ASSIGNMENT: Search the listing for "computer" and copy every line where it appears.

BEGIN

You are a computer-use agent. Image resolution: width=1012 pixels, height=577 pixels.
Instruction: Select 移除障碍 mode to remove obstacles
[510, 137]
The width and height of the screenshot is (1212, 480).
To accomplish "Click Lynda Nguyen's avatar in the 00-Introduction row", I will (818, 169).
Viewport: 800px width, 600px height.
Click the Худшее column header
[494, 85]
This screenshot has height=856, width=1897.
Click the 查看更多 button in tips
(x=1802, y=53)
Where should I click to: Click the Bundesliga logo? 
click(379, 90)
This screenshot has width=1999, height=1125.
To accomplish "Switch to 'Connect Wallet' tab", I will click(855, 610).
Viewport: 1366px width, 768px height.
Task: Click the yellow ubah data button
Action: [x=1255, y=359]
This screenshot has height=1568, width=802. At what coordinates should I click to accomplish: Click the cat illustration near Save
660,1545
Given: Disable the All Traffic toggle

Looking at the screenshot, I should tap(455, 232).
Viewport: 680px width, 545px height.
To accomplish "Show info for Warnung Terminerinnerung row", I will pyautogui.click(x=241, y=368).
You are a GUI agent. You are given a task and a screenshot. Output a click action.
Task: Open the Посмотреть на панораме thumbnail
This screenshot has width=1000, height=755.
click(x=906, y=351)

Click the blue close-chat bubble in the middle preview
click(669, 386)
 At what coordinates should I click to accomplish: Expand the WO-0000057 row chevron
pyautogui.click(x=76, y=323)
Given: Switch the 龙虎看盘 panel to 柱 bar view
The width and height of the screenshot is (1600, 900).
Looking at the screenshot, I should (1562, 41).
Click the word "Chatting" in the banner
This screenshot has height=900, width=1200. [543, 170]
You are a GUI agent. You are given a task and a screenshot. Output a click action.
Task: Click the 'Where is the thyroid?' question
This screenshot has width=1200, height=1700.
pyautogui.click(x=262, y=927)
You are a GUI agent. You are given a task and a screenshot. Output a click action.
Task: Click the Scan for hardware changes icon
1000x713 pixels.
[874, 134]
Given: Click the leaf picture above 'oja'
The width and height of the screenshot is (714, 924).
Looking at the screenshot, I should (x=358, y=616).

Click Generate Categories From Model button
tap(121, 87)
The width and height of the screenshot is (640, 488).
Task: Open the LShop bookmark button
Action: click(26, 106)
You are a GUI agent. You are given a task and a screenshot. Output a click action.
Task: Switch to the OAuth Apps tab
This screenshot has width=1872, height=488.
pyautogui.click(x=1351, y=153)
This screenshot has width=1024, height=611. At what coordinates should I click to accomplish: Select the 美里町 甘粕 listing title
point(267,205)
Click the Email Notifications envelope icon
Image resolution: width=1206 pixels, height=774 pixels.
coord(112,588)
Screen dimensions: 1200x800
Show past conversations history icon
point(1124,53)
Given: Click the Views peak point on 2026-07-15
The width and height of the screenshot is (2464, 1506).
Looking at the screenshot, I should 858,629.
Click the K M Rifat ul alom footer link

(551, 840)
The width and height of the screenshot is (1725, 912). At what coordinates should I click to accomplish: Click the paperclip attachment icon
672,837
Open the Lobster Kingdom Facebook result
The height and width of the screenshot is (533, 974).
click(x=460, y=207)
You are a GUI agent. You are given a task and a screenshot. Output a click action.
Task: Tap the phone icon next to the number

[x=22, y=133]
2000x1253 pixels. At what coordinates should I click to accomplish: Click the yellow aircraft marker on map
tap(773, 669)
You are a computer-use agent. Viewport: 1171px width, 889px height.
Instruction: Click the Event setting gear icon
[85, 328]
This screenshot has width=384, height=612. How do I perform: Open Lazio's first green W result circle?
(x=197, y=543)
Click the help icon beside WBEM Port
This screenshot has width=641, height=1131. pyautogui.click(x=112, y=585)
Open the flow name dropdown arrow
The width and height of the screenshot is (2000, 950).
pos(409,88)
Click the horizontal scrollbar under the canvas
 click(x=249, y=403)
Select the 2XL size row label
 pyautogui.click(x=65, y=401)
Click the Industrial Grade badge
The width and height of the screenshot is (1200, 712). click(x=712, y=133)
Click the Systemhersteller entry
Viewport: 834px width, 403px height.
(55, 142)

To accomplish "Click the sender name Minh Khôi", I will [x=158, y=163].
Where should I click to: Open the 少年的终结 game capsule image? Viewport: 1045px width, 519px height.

END

WRITTEN ANSWER:
You are a computer-use agent. Image resolution: width=1012 pixels, height=577 pixels.
You are a computer-use agent. Viewport: 1171px width, 889px height.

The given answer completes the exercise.